The social structure of Anglo-Saxon England has six parts.  The king alone is the head of society.  Beneath the king are the Æthelings, the princes of the blood who are eligible to rule.  The third category is eorls or nobles.  They are the influential rulers of the shires who served as councilmen, warriors, and advisors.  After them came the thegns who were the “knights” of the era, although the true idea of a knight had not evolved yet.  The thegns owned large portions of land and served the nobles as warriors.  The fifth category is the churls.  These are the free wealthy land-owning peasants who were the moneybags of England.  Eventually city life would dominate and take over the lending business of the churls.  Finally, the villeins were the un-free peasants.   Although they were tied to the land, the land could not be taken from them under any circumstances.

The political structure is divided into three parts with a class for townships by themselves.  First, the kingdom is ruled by the king and consists of all his land.  He is advised by the Witan and his officers:  the Chancellor, the Count of the Stables, and the Treasurer.  The Witan is comprised of mostly nobles and churchmen.  Second, England is divided into forty shires.  Each shire is governed by an eorl, but eventually eorls had several shires to oversee so shire reeves (sheriffs) were appointed.  Each shire has its own system of courts and government.  Third, the hundred is a political unit of one hundred hides.  A hide is enough land to support a thegn, his horse, and his family.  Hides vary in sizes so hundreds did also.  Each hide has a local court and a local official.  Finally, the township has its own class.  While the town paid rent to the person who owned the land, the town was fairly independent once it received its charter.  Merchant guilds run the towns and are often the money lenders for the local nobles.  London banks for the king.

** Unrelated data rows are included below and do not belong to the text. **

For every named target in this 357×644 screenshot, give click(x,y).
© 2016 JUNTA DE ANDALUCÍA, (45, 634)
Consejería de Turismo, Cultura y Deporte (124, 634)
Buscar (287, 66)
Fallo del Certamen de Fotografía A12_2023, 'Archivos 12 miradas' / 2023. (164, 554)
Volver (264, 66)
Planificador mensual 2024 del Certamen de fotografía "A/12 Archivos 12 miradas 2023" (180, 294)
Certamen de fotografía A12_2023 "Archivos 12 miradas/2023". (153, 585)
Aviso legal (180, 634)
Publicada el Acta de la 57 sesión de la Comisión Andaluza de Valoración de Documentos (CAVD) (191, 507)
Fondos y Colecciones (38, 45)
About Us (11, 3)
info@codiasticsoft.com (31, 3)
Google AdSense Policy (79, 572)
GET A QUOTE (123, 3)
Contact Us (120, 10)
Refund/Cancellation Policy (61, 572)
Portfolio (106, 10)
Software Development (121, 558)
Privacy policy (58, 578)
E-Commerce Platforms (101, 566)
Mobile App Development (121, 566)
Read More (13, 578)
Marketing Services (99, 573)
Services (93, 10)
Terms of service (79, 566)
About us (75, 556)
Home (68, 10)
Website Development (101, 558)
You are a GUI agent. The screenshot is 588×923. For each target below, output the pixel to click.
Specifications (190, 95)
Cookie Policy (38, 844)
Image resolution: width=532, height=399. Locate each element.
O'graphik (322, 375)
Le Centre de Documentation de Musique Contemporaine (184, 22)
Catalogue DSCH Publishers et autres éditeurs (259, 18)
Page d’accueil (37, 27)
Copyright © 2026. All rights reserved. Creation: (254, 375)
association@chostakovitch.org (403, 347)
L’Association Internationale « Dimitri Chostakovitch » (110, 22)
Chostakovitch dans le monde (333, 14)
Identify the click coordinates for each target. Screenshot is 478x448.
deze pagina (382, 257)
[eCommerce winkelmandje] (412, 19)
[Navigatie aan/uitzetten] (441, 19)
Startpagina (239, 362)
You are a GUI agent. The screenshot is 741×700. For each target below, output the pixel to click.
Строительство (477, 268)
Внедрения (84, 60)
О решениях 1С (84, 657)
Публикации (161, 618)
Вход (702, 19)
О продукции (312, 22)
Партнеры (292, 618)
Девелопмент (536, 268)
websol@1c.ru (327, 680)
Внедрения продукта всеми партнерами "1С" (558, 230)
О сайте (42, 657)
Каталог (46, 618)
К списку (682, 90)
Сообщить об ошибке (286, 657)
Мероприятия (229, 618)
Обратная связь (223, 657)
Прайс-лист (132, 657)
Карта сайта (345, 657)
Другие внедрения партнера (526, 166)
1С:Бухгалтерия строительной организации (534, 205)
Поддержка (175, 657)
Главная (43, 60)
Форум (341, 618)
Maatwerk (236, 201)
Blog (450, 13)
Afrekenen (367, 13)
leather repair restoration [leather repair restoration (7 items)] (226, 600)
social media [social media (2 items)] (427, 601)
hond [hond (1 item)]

The legal structure consists of the Witan and the local courts.  If a noble is tried, he can ask for a trial by combat where he fights his accuser.  The lower courts have trial by ordeal, oath-helpers, presentment court, and the wergild with bots.  Trial by ordeal varies but it normally involves physical afflictions (burning brands or drowning).  Other forms of courts allow oath-helpers which are two people who swear by God that you are innocent.  Presentment courts are people who testify to the true facts they know of the case.  The wergild and bots are monetary payments that avert blood feuds and fights.